Using generative AI art for marketing - Five downsides

By Markus Backman

January 23rd, 2024

You probably know that 2023 was a milestone for Generative AI (artificial intelligence). Simply put, generative AI is basically any media content or art created with artificial intelligence. With numerous AI inventions becoming accessible to anyone, the digital landscape changed for good in 2023.

Image -to-image rendering, deepfakes, flawless copywriting, text-to-speech services, and voice-altering with the help of AI applications became mainstream for anyone. Heck, this AI boom enables anyone to become a creative person, not just those assigned to such occupations.

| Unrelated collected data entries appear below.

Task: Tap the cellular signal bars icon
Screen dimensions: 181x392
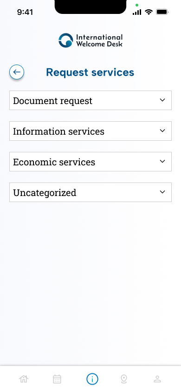Action: point(137,12)
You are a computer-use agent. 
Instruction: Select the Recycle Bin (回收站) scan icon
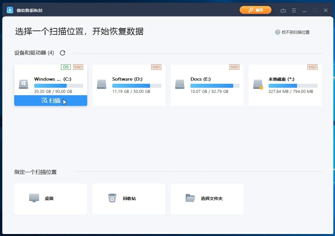coord(112,198)
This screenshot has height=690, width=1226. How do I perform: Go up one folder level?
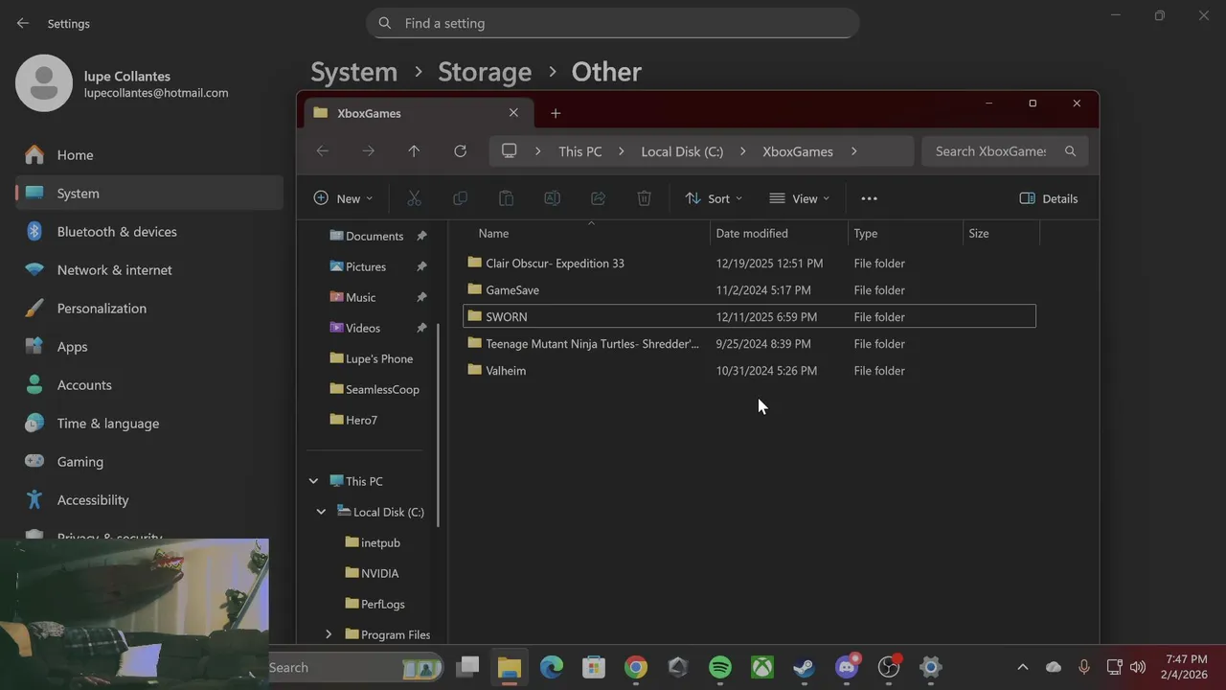[414, 151]
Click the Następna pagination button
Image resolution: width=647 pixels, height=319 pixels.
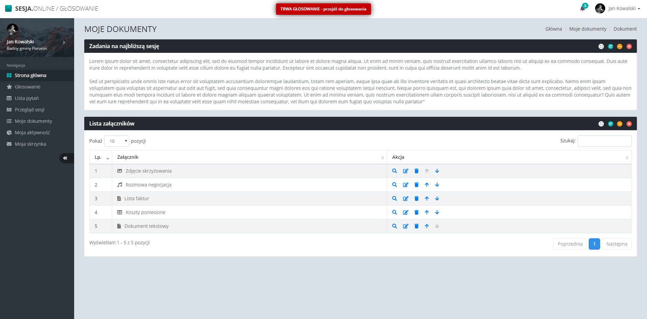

Lately, I've seen lots of companies using generative AI art as a part of their content marketing. Based on my experience, as generative art AI implementations become accessible to anyone, AI-generated art loses its value. I'll explain why I think that below.

    Table of contents

    In this post:

1. It's astonishing, but it still doesn't look right

I would lie if I didn't admit that generative AI can create astonishing visuals and other creative work. I mean, you can create high-definition and graphically advanced visual art in seconds or create a blog post like this in the blink of an eye. That's impressive.

However, based on my experience, there's something off with a lot of generative AI content. This especially applies to the visual arts; you may perceive that such art comprises irrational attributes, such as people's hands being totally misplaced or details looking strange. It's like things don't always make sense, like the design is not obviously created by a human.

Something wrong here? You'll see how the road in the middle looks exaggeratedly big and wide compared to the rest of the infrastructure.

2. It's still highly recognizable

Throughout the internet, we can encounter photorealistic images of people and all that. Such creations are still highly recognizable. I'm not implying that that such creations look bad per se, but as they are recognizable and as you'll most likely know they're made by AI, I feel like they lose their value since little effort was put into creating them.

3. It brings inflation to content creation

As more and more content becomes AI-generated, it's losing its value since more and more marketers, content creators, and others are resorting to AI rendered visuals as a part of their content strategy. I like to call this "the AI inflation".

4. It's repetitive

I've noticed that in most cases, the work of generative AI is kind of repetitive as it mimics other, already existing content. The repetitiveness can especially be seen in the perspective and "camera angle" at which the art is placed. AI has a hard time perceiving perspectives, lightning, and dimensions correctly, making it a hard time to stand out, thus it's repetitive oftentimes.

If you pay attention to it, the dimensions and perspectives of the images are all more or less repetitive, as the point of view is placed in the front for most images. Furthermore, you'll see that the lightning effects are monotonous.

5. It lacks a personal touch

I've grown up in a culture where it's endorsed that working on something creative should always be done in the best practice and with plenty of time. During my academic years, I worked hard to deliver flawless writing and all, but then all of a sudden, Chat-GPT became mainstream. I think it changed the landscape forever when you could just create copy in a matter of minutes with the application.

Nevertheless, I'm not sure if these things can be speedran like that. Since the AI stuff is widely distributed nowadays, looks and feels repetitive, and is recognizable as AI, It may affect the personal input human made visual may contribute with.

Wait... Am I saying that generative AI is all junk?

No, I'm not implying that generative AI looks all bad. In fact, it looks pretty good most of the time. The challenge is that, as it becomes accessible for all and requires minimal effort to render, it's slowly losing its value as competitive content.

Final thoughts

AI art is all fine per se, and it has the potential to create astonishing visuals. However, this post intends to discuss how generative AI art may be affected when used in a marketing context.

I think that when the marketing landscape becomes filled with AI-rendered visuals, people eventually recognize it, resulting in it losing its value as quality content.